Do you feel that the filling meal is not enough for you, and you feel like hunger all the time? Well, it is a critical situation to control your hunger, especially when you have got a habit of eating frequently. But, you don’t need to worry, because you can win over it. Controlling hunger is the best way to lose weight and also prevents diabetes, metabolic disorders, heart disease and hypertension. However the situation should not lead to starvation. What you have to do is that go through the article and help yourself out to differ between the mental and physical hunger and then implement the below strategies to control your hunger.
Science of Hunger Control
There are actually three hormones which controls your hunger, namely, ghrelin, leptin and insulin. When you have not eaten for more than 3-4 hours, your insulin level goes down as there is no food to carry to the cells. When that happens, the hunger hormone, ghrelin, kicks in. And you start feeling hungry, and you eat. As soon as the body experiences a rise in the glucose levels, the hunger control hormone, leptin, comes into the picture and stops you from eating more. So, if leptin is there to help you stop eating and control your body weight, why is it that you cannot stop eating? Well, here’s the first answer.

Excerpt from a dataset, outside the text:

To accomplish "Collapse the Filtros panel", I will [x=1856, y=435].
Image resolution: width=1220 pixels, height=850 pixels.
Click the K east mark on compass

Overeating can lead to leptin resistance. This means that your brain stops responding to leptin. This typically happens when you start gaining weight in the form of fat. The more fat you store, the more leptin is released (leptin is created in the fat cells). But instead of stopping you from eating more, the hypothalamus becomes resistant to leptin and doesn’t recognize the “stop eating” signal. As a result, you still feel hungry and keep eating more food. And the second answer to why you feel hungry is in the next section.
Physical and Mental Hunger
Hunger is broadly classified into physical or real hunger and mental or emotional hunger. You feel hungry when there is a deficit of sugar in the body. But your hunger is in your head when you just cannot stop feeling hungry even after having a full course meal. And this emotional hunger is the second reason you cannot stop eating, leading to obesity and obesity-related diseases.
So, unless you make a conscious effort to control your hunger and make it a habit, you will never be able to break the cycle of feeling hungry, overeating, accumulating fat, and being leptin resistant. That’s why it is important that you check out the 20 best strategies to break that vicious cycle and take control of your life. Scroll down.
20 Foremost Ways to Stop Yourself from Feeling Hunger
- Know Your Body
Take care of your body. It’s the only place you have to live. And to do that, the first step is to understand your body. Check with your doctor to know if you have any allergies, hereditary diseases, or hormonal issues. Also, keep a track of the triggers that are making you feel hungry. It could be the smell, mood swings, PMS, anxiety, etc. The more you understand the reason behind your mindless eating, the more you will be able to attack the issues.
- Set a Goal
Merely wishing for a miracle has never actually made anything happen. You have to work at it. So, when you “plan” to not eat mindlessly, you are just wishing. Jot your wish down, and write 3-4 lines about how you are going to prevent yourself from eating frequently, how much weight you want to lose in a month, or what your fitness level should be by the end of the month. Giving yourself a deadline makes sure that you stay focused.
- Start Your Day with Positivity
Starting your day with some kick ass positive vibes will help you stay alert, energetic, and productive throughout the day. Wake up and say any of your favorite positive quotes aloud. It has a magical effect that switches the circuits of your brain on and pushes you to achieve your smaller goals throughout the day. Try it, and you will know what I am talking about.